Quick Answer:
Availability is the percentage of time your application is running; recovery is how fast it returns when something breaks. According to Google's Site Reliability Engineering book, 99.9% availability allows 8.76 hours of downtime per year, while 99.99% cuts that budget to just 52.6 minutes annually. The difference costs real money.
Key Takeaways:
Almost every business owner we meet — in Houston, Cypress, Monterrey, or Bogotá — gives the same answer when we ask about their disaster-recovery plan: "the developer has it." That is a dangerous answer, because when the online store is down at 8 a.m. on Black Friday, it is not the developer losing sales. It is you.

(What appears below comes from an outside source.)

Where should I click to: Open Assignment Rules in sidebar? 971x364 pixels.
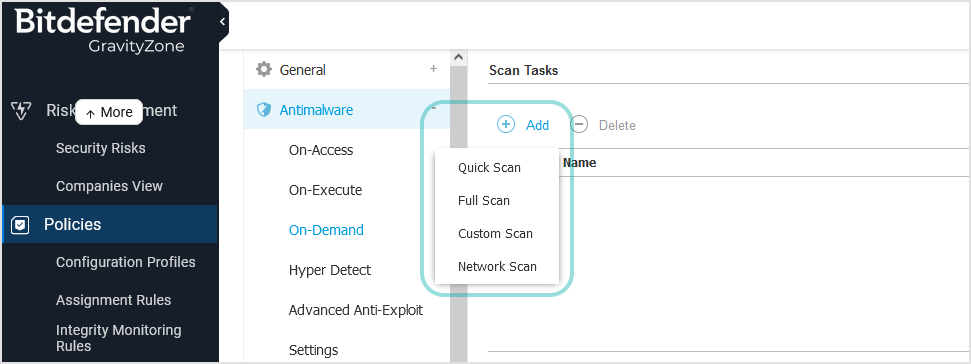coord(113,300)
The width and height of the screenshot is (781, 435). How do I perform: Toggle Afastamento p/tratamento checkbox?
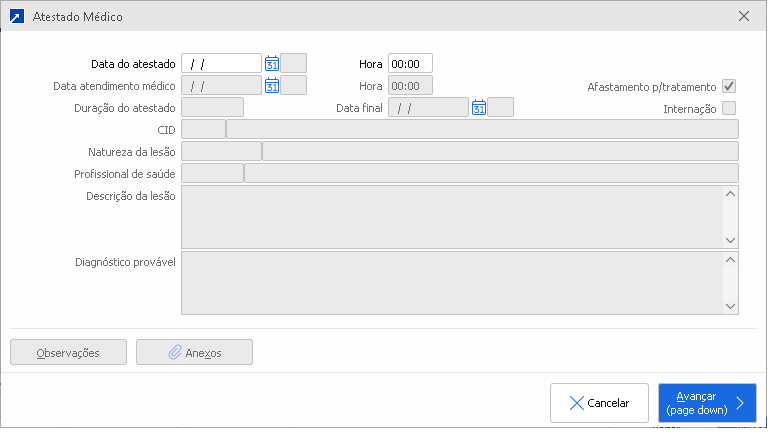pyautogui.click(x=729, y=86)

This article translates the terms that infrastructure teams use — availability, RPO, RTO, redundancy, failover — into business decisions you can make without being an engineer. Not so you can configure anything, but so you know what to demand from whoever does.
Availability is expressed as a percentage of the total time a system responds correctly. It sounds simple, but the difference between 99% and 99.99% is not cosmetic: it is the difference between days and minutes of annual downtime.
According to the Site Reliability Engineering book published by Google, the canonical levels are:
The "nines" table (figures published by Google SRE):
Wikipedia, in its "High availability" article, presents the same orders of magnitude with slightly different rounding: 99.9% translates to roughly "9 hours" of annual downtime and 99.99% to "53 minutes." Both sources agree on what matters: every added nine cuts the downtime budget by a factor of ten.
What this means for the business owner: when a vendor promises "99.9% uptime," they are promising your site can be down for nearly 9 hours per year and still meet the contract. If those 9 hours fall during your peak season, the contract was honored and you lost sales. That is why the right question is not "how many nines do you promise?" but "when are the maintenance windows scheduled?" and "how is compliance measured?"
When something fails — and it will — two numbers define the damage: how much information you lose and how long it takes to come back. The industry calls them RPO and RTO.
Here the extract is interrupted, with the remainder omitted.